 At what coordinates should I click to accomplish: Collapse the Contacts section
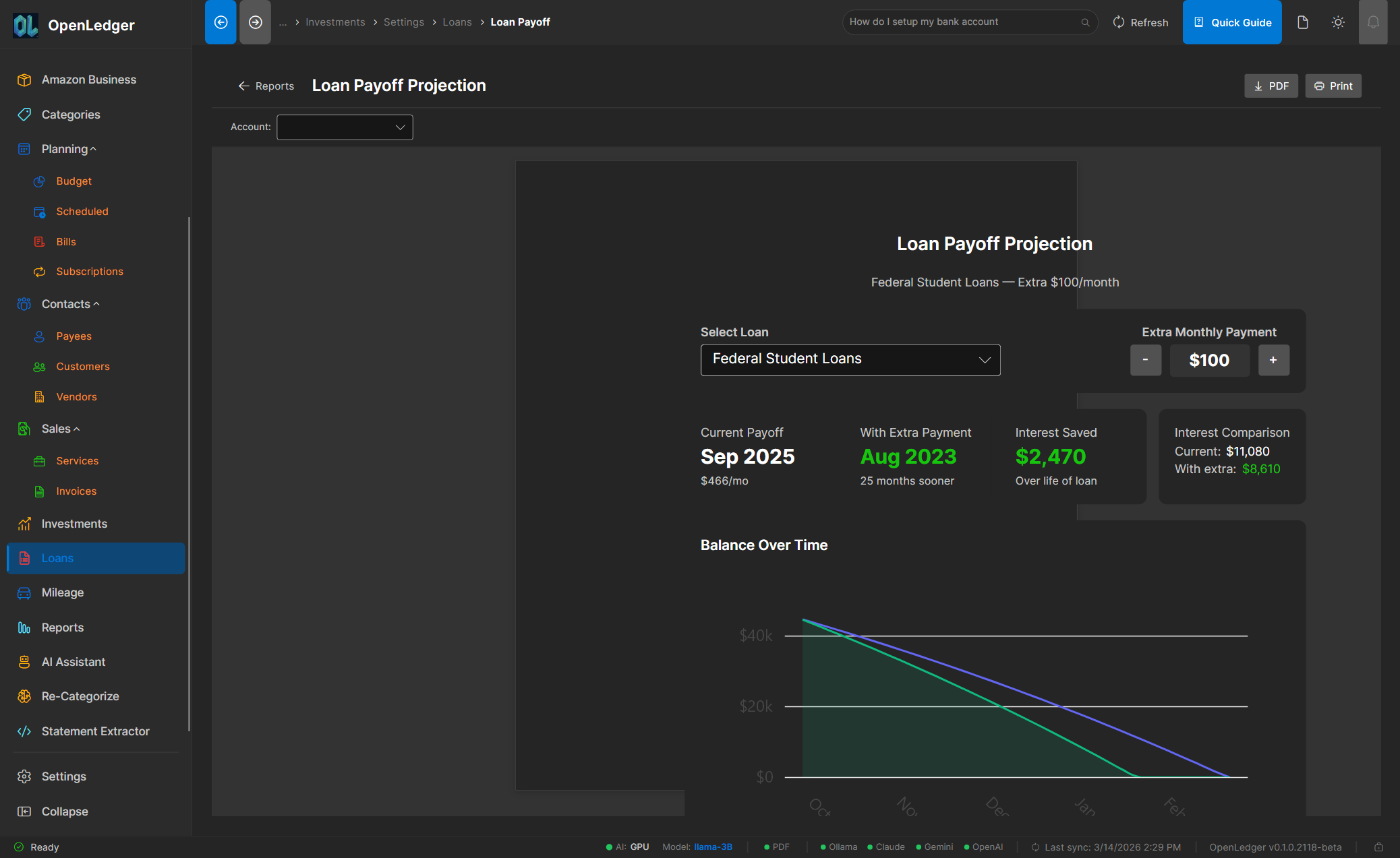pos(95,303)
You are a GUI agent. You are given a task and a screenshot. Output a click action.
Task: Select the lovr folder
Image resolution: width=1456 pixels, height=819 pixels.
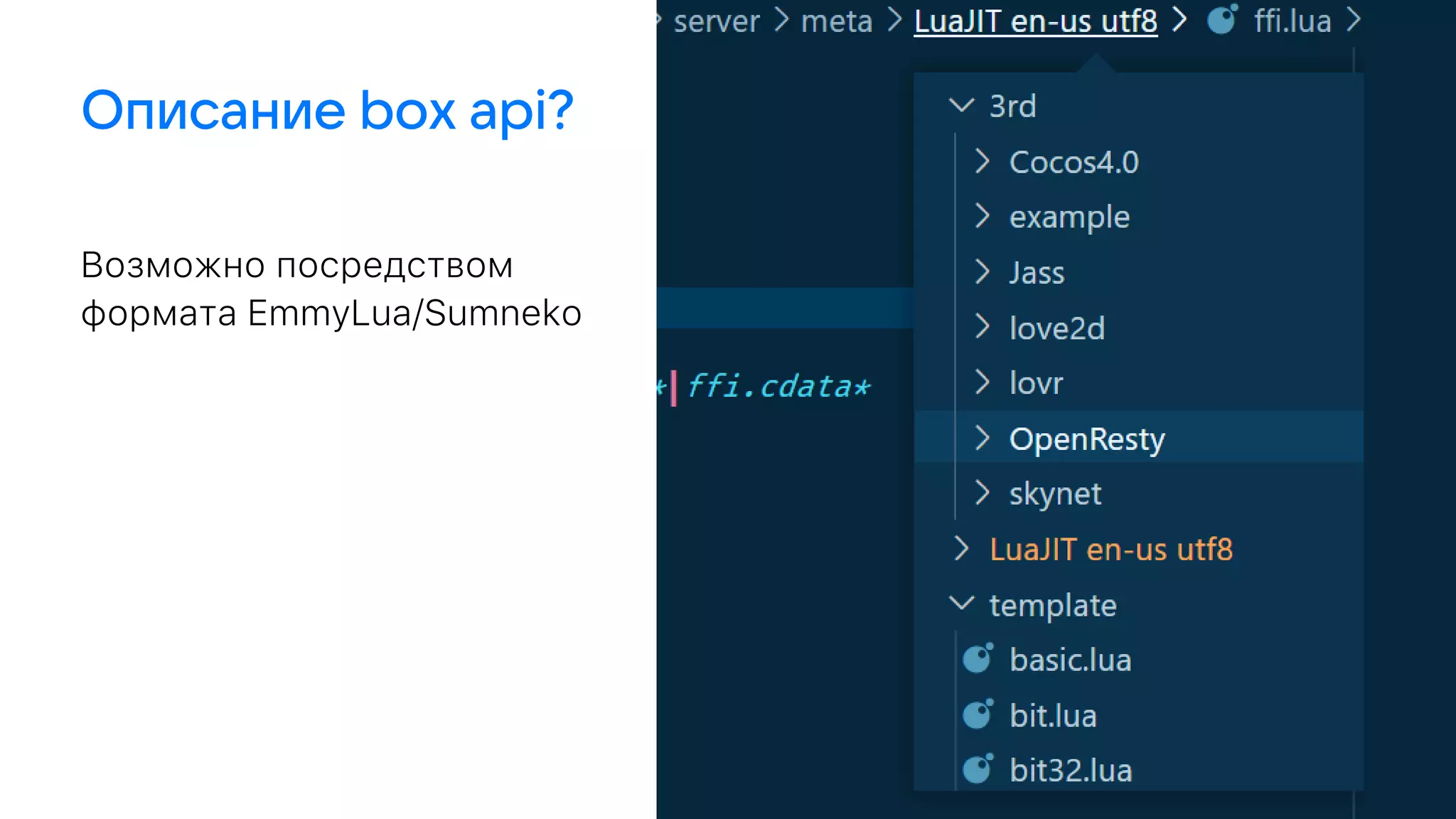tap(1036, 383)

*PROBLEM TO WORK ON*:
Give back the material above word for word; no picture belongs in it.

*TASK OUTPUT*:
 At what coordinates should I click to accomplish: Collapse the Contacts section
pos(95,303)
You are a GUI agent. You are given a task and a screenshot. Output a click action.
Task: Select the lovr folder
Image resolution: width=1456 pixels, height=819 pixels.
tap(1036, 383)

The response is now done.